Nate The Surveyor, post: 404390, member: 291 wrote: Well, Coyotes, are a bit of a different animal, than a redbone...
What'd ya do this time?🙂
N
He had a bad day.
I found two box turtles one day. The funny thing was, one of them had gotten high-centered on the other. I thought maybe the first one had stopped too quick. I pushed the top one with my foot and figured out they were hung up. I was there alone but I still blushed!:blush:
JaRo, post: 404422, member: 292 wrote: I found two box turtles one day. The funny thing was, one of them had gotten high-centered on the other. I thought maybe the first one had stopped too quick. I pushed the top one with my foot and figured out they were hung up. I was there alone but I still blushed!:blush:
The horror was it was all in slow motion.
lmbrls, post: 404427, member: 6823 wrote: The horror was it was all in slow motion.
[MEDIA=youtube]jzh8sdB0_eo[/MEDIA]
Adam, post: 403916, member: 8900 wrote: I came up on a Redbone coon dog with his right front paw in a trap this morning. Me and Tim kept hearing a dog thinking he was on a rabbit. Eventually we made our way closer and there he was, pretty scared and trapped up. We eased up close but he was scared and the flight mechanism had kicked in, so I dropped down to my knees and slipped up close to him and Tim opened the trap. He hung out for a minute and headed back to the house with a hitch in his getty up. I ended up with a knee full of dog sh*t, but It was worth to help the feller out.
I think I had posted this previously.
Some developer bought an amusement park and was going to build a school.
They needed an environmental impact statement and these photos were in it, ostensibly as representative of the cottonwoods, mugworts and fragmites.
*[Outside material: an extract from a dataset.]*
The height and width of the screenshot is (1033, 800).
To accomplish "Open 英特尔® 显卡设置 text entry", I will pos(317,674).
I don't have a picture, but several years ago, I was surveying a parcel that was wooded. I heard something rustling the leaves, and it was a small box turtle. He was near a hogwire fence. I watched him for a minute, and went on about my duties.
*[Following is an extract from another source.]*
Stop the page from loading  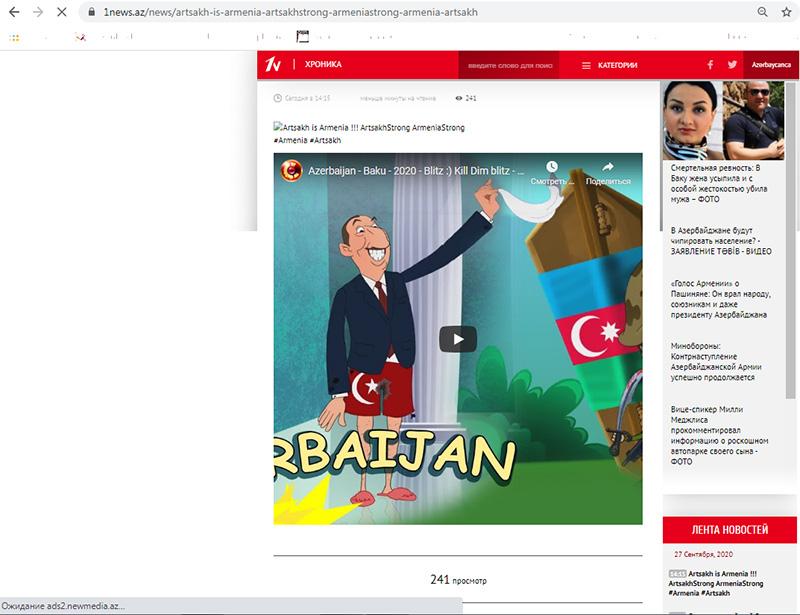pos(64,12)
I went back to the same traverse point several days later, and heard something in the leaves. That poor box turtle was stuck in the hogwire fence! I bent the wire so that he could free himself, and that little turtle made a beeline for the small pond at the bottom of the hill. He was thirtsy. I walked down to the water a few minutes later, and there he was, drinking away.
I'm glad I happened to be there. Dying of thirst would be a horrible way to go, for any creature.
I'm so old I'm starting to repost my stories...Here's ol' #37...one about "Things we come up on in the field" from about a year ago..
paden cash, post: 405505, member: 20 wrote: I'm so old I'm starting to repost my stories...Here's ol' #37...one about "Things we come up on in the field" from about a year ago..
Gotta be one of the best stories ever.